Stored records:
= Beginning of Section =
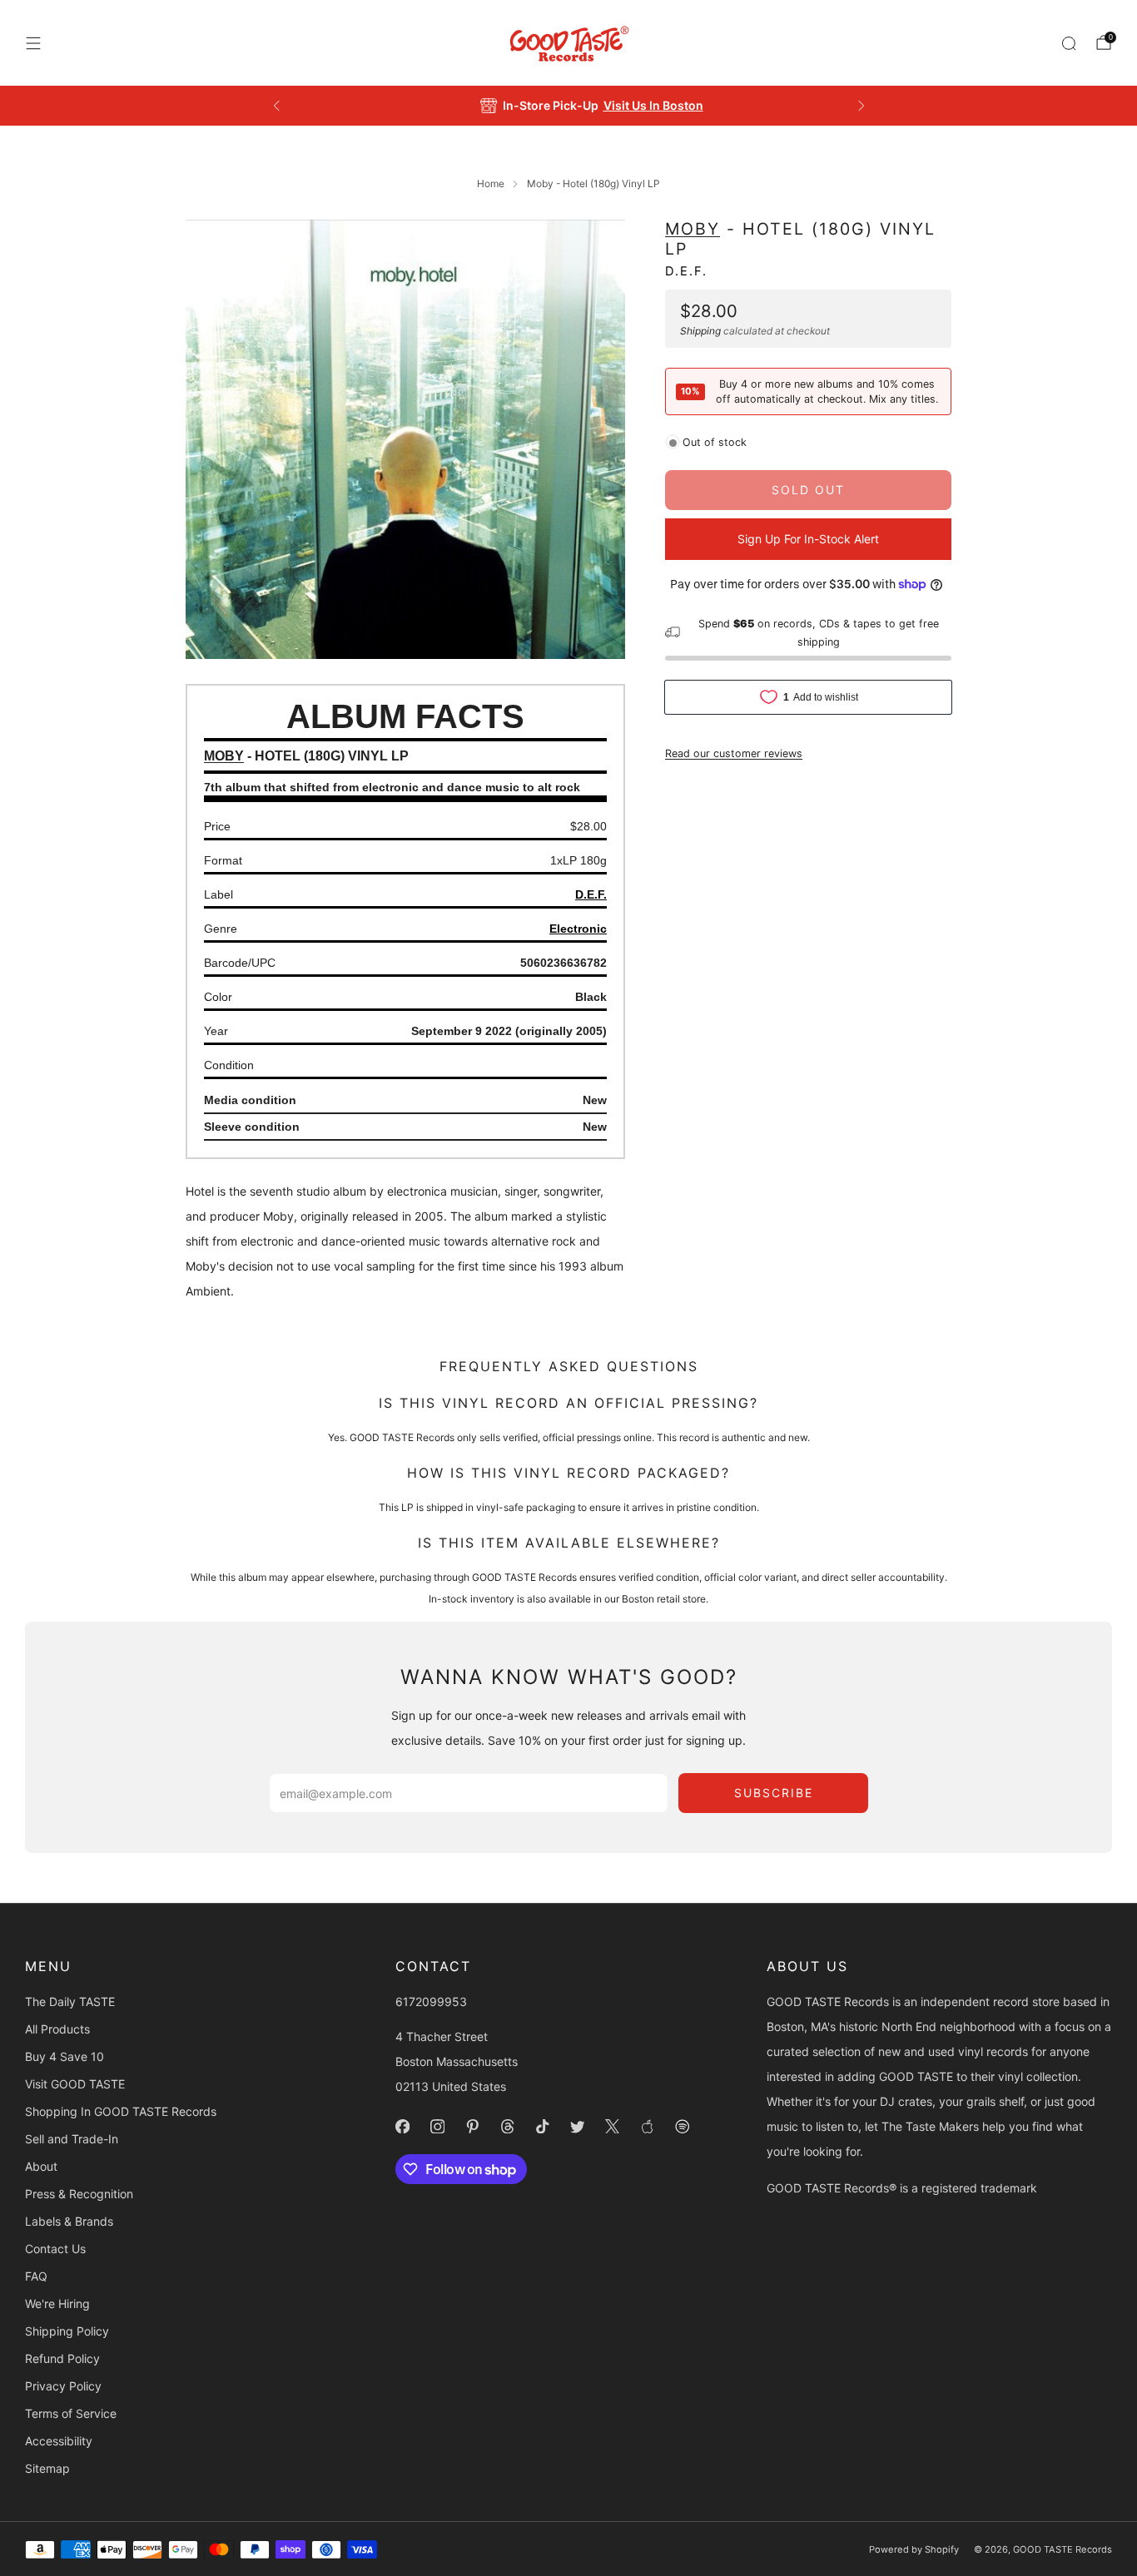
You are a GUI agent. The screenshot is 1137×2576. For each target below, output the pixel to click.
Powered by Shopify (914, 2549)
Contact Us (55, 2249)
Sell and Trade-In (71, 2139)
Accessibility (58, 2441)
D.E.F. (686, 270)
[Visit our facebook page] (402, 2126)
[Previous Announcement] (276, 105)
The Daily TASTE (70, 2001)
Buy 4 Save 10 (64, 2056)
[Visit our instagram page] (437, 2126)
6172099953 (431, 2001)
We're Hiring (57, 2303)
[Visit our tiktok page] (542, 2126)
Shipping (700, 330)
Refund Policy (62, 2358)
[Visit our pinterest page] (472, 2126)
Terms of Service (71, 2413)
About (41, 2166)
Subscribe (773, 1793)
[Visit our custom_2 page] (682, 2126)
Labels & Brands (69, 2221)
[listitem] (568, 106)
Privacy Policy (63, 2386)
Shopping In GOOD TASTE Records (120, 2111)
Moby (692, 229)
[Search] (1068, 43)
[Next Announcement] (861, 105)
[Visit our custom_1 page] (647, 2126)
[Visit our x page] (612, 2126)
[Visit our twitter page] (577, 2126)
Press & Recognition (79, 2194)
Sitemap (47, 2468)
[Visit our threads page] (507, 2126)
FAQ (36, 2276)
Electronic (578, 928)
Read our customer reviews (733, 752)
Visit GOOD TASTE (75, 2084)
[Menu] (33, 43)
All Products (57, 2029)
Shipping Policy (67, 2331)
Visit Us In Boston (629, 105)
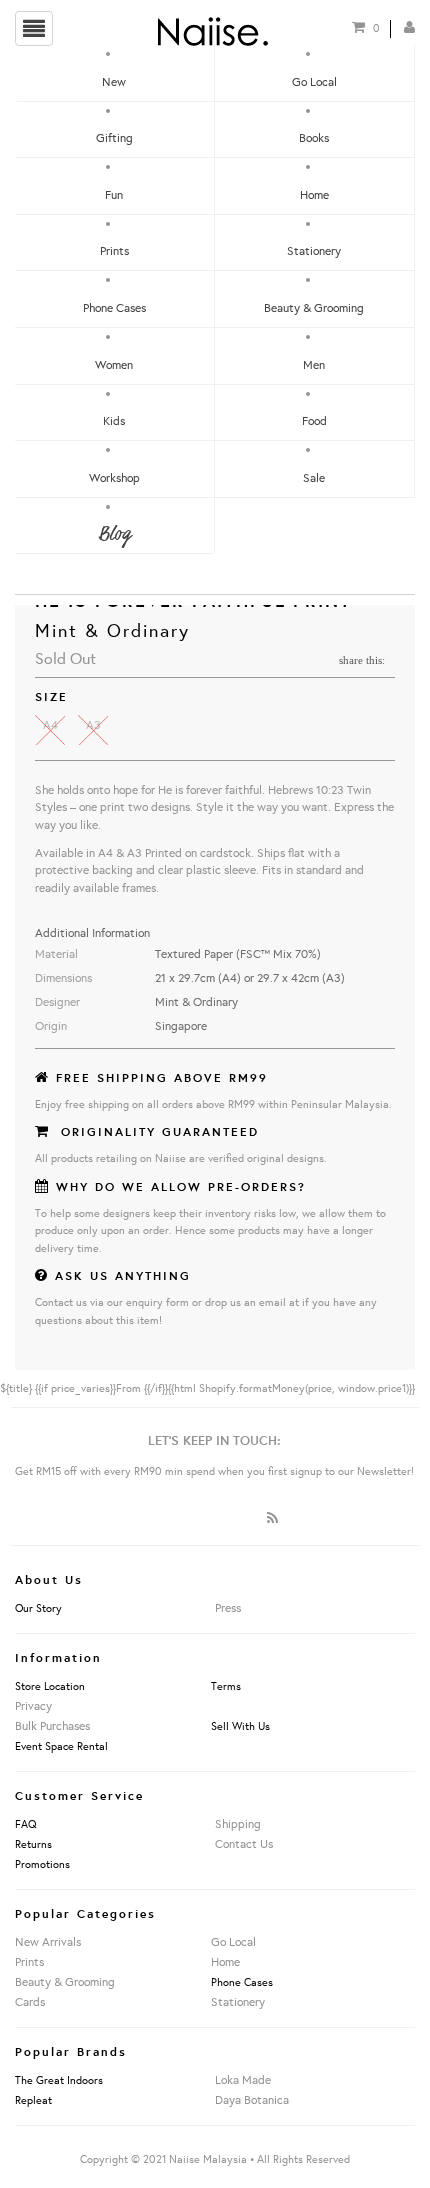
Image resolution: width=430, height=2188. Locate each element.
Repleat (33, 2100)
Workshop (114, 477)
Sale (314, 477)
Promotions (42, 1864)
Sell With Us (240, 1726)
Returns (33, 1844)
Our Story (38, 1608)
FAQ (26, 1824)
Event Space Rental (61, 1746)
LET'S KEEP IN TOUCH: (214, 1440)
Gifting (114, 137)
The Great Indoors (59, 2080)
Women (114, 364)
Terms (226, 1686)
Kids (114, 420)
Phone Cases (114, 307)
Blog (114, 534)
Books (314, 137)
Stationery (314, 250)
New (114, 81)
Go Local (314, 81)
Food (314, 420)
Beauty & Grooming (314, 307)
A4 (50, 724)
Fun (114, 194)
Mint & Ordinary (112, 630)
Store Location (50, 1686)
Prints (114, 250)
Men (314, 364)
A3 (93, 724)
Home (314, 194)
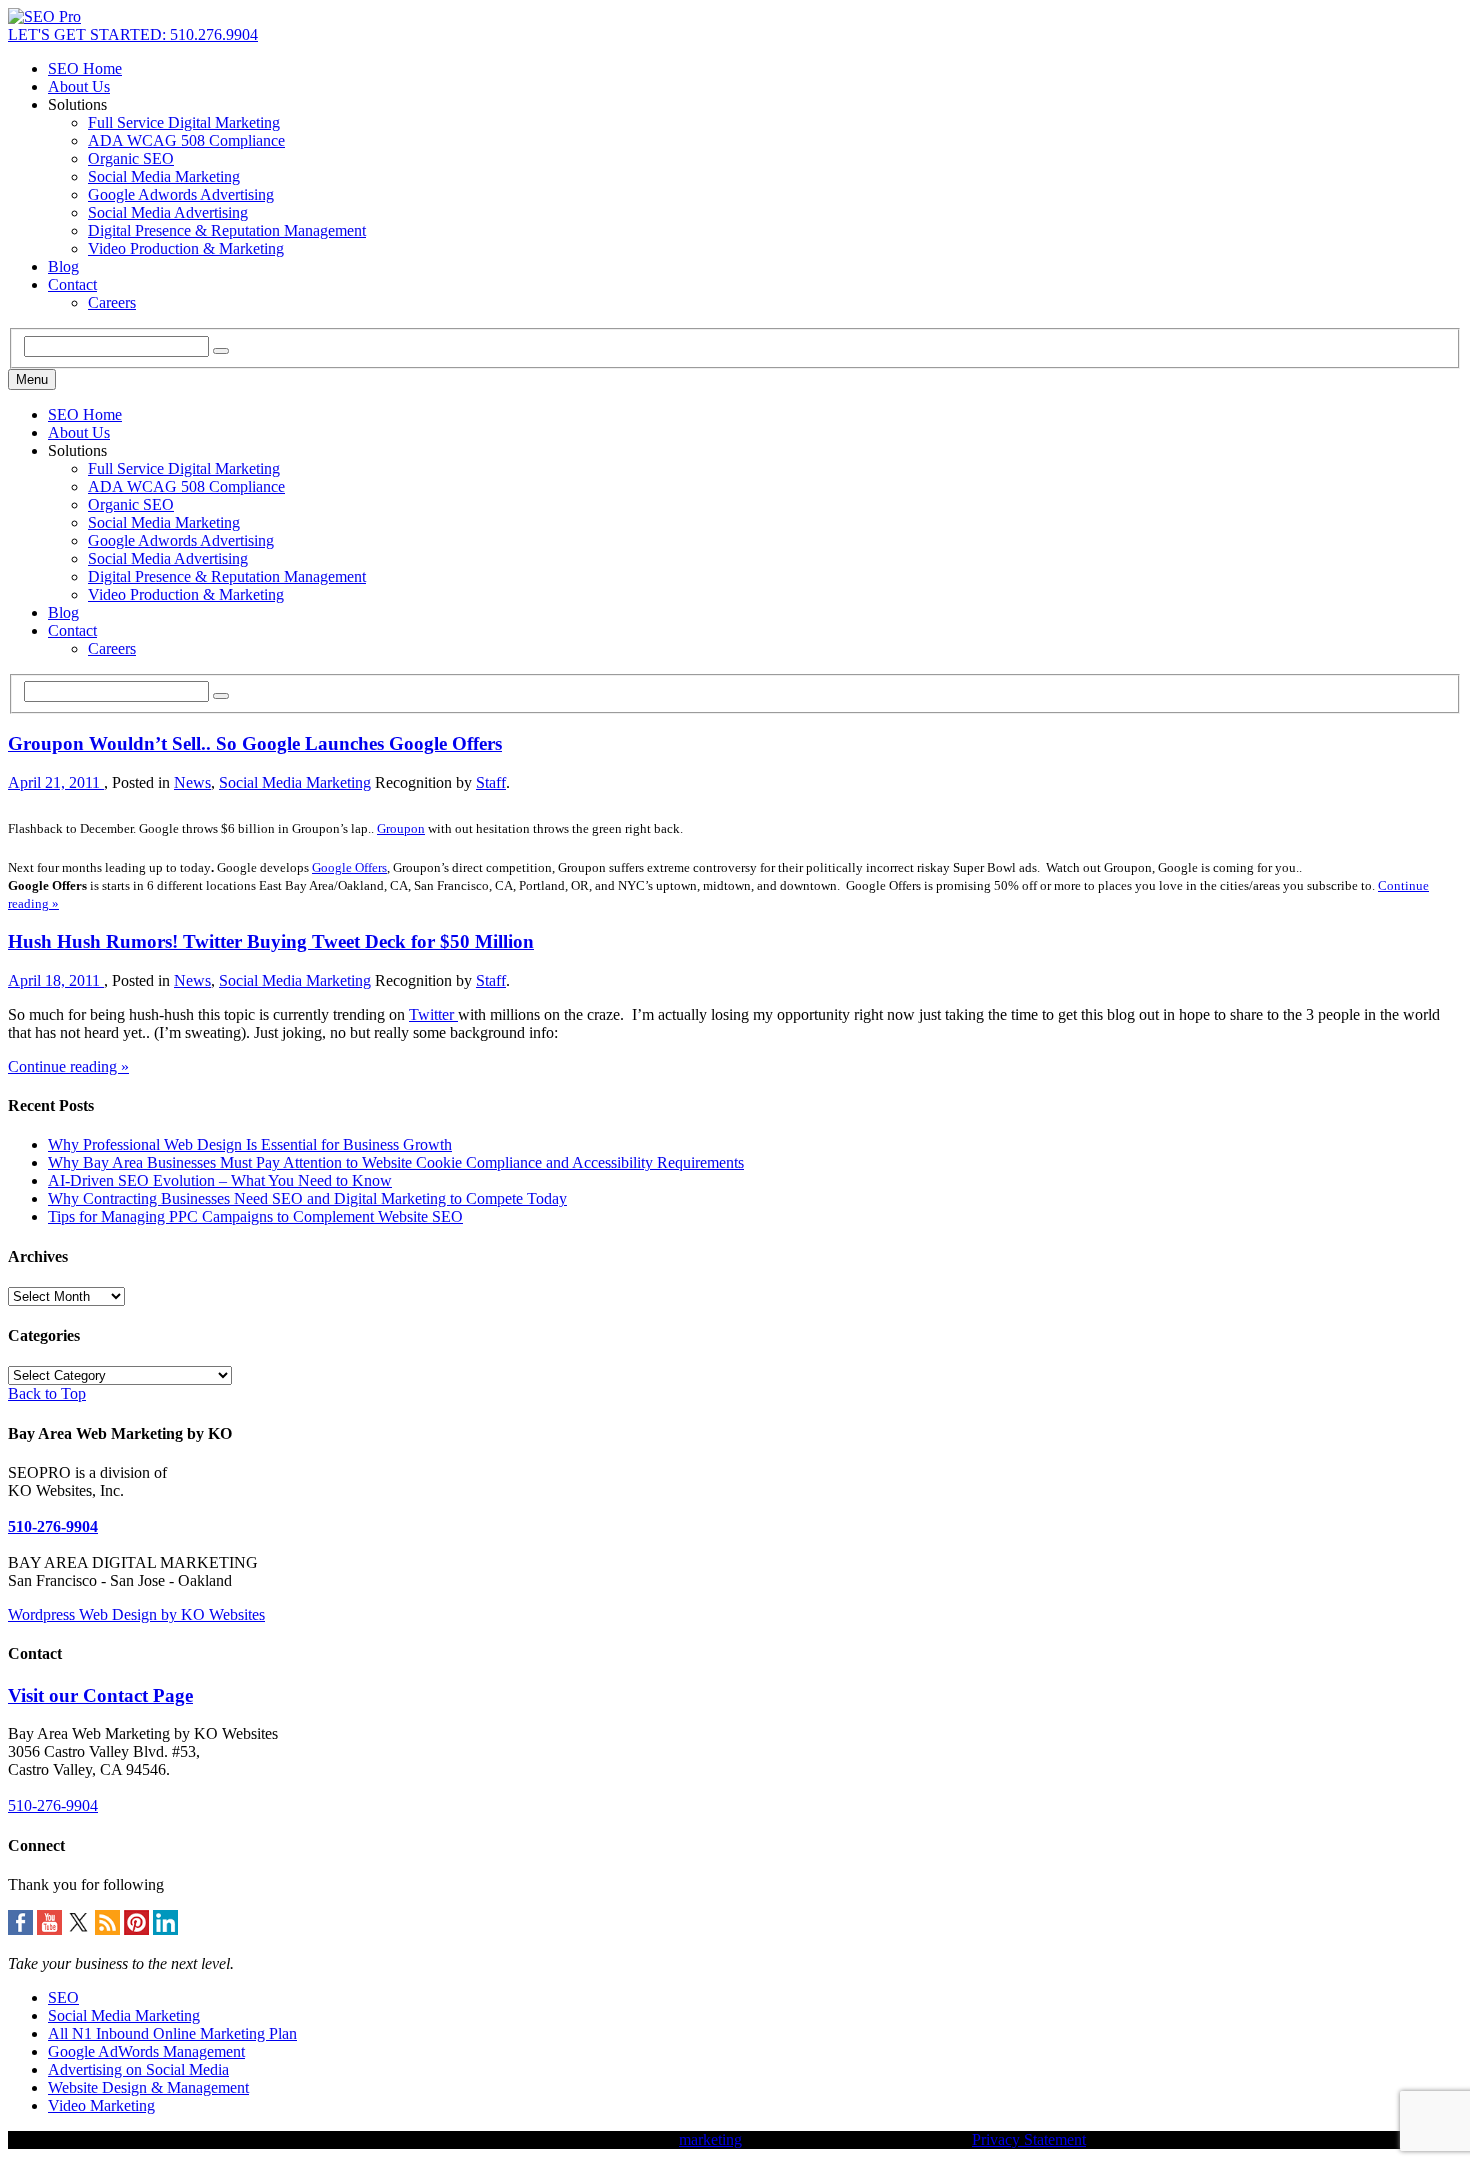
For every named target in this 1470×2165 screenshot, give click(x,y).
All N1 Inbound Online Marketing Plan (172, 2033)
= End of Section =
■ **Instructions for the task**:
Please set down only the lines from the first line of the records above through the line that has "We're Hiring (57, 2303)", exactly, and not the pictures.

■ **Finished task**:
You are a GUI agent. The screenshot is 1137×2576. For each target below, output the pixel to click.
Powered by Shopify (914, 2549)
Contact Us (55, 2249)
Sell and Trade-In (71, 2139)
Accessibility (58, 2441)
D.E.F. (686, 270)
[Visit our facebook page] (402, 2126)
[Previous Announcement] (276, 105)
The Daily TASTE (70, 2001)
Buy 4 Save 10 (64, 2056)
[Visit our instagram page] (437, 2126)
6172099953 (431, 2001)
We're Hiring (57, 2303)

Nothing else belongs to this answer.